His writing is so sensory. I think this is partly due to the way he makes up words to express exactly what he needs to express.

The opening of The Lorax is composed with rhythm, rhyme, consonance, and onomatopoeia. And each stanza leaves me wanting to read on to the next.


At the far end of town
where the Grickle-grass grows
and the wind smells slow-and-sour when it blows
and no birds ever sing excepting old crows...
is the Street of the Lifted Lorax.

And deep in the Grickle-grass, some people say,
if you look deep enough you can still see, today,
where the Lorax once stood
just as long as it could
before somebody lifted the Lorax away.

What was the Lorax?
Any why was it there?
And why was it lifted and taken somewhere
from the far end of town where the Grickle-grass grows?
The old Once-ler still lives here.
Ask him. He knows.

You won't see the Once-ler.
Don't knock at his door.
He stays in his Lerkim on top of his store.
He stays in his Lerkim, cold under the roor,
where he makes his own clothes
out of miff-muffered moof.
And on special dank midnights in August,
he peeks out of the shutters
and sometimes he speaks
and tells how the Lorax was lifted away.
He'll tell you, perhaps...if you're willing to pay.



One more stanza. I love the language (especially the invented words) in this passage.
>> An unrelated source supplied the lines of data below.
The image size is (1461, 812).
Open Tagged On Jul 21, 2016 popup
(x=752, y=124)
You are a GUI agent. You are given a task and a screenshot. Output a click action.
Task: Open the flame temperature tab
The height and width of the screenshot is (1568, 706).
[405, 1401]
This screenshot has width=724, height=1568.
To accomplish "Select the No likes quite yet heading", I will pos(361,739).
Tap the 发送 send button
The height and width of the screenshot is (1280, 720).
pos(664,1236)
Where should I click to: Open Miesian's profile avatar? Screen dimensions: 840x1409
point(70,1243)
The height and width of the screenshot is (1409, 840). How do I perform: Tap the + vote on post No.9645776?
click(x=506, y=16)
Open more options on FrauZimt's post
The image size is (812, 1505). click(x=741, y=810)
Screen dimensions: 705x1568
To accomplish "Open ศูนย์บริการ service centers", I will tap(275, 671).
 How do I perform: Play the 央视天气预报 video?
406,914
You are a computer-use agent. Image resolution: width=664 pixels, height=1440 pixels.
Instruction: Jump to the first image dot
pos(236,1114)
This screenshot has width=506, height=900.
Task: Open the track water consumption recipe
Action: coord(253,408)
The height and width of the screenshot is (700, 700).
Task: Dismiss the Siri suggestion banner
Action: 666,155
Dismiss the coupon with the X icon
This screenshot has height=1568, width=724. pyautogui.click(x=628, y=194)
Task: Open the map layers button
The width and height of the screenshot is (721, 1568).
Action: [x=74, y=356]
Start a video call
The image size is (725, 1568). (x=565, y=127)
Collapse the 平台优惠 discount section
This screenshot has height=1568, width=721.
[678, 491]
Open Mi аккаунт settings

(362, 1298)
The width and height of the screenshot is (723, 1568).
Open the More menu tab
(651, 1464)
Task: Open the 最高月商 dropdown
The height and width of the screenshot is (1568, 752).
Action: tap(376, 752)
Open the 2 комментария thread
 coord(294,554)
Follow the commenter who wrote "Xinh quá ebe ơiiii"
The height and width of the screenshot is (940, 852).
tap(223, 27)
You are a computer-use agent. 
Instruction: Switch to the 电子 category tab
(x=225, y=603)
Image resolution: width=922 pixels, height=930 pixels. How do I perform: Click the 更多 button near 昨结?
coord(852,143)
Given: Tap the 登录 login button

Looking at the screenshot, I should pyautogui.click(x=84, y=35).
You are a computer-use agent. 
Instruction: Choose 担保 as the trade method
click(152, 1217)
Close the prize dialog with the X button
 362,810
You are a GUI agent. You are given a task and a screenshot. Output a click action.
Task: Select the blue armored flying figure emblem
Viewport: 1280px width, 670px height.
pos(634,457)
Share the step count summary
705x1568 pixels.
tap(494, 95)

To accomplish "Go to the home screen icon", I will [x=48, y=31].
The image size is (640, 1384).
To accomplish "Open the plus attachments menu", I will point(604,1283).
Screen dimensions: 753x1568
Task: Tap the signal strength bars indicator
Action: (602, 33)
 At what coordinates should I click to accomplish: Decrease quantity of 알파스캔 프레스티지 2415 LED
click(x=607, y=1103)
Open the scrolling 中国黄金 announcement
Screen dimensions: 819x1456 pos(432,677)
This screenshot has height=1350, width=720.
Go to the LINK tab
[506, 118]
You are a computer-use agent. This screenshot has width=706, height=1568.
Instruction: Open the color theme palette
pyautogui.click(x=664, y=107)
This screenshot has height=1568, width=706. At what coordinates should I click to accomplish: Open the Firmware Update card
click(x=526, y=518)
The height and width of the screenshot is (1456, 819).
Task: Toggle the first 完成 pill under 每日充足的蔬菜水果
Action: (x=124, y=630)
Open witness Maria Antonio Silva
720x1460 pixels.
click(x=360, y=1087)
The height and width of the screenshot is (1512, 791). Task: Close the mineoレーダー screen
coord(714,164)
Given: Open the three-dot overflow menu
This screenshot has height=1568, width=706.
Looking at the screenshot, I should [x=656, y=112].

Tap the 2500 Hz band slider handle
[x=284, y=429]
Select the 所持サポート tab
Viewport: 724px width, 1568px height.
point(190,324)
Then again he came back! I was fixing some pipes
when that old nuisance Lorax came back with more gripes.
I am the Lorax, he coughed and he whiffed.
He sneezed and he snuffled. He snarggled. He sniffed.
Once-ler! he cried with a cruffulous croak.
Once-ler! You're making such smogulous smoke!
My poor Swomee-Swans...why, they can't sing a note!
No one can sing who has smog in his throat.


Cruffulous! How perfect.

1 comment:

michelle said...

oh man i agree. after reading this week's hale i have a craving for the good ol doc (seuss that is). i love how his words slip off my tongue and how he always makes me want to skip and hop and bop around. what a fantastic writer with a spectacular imagination.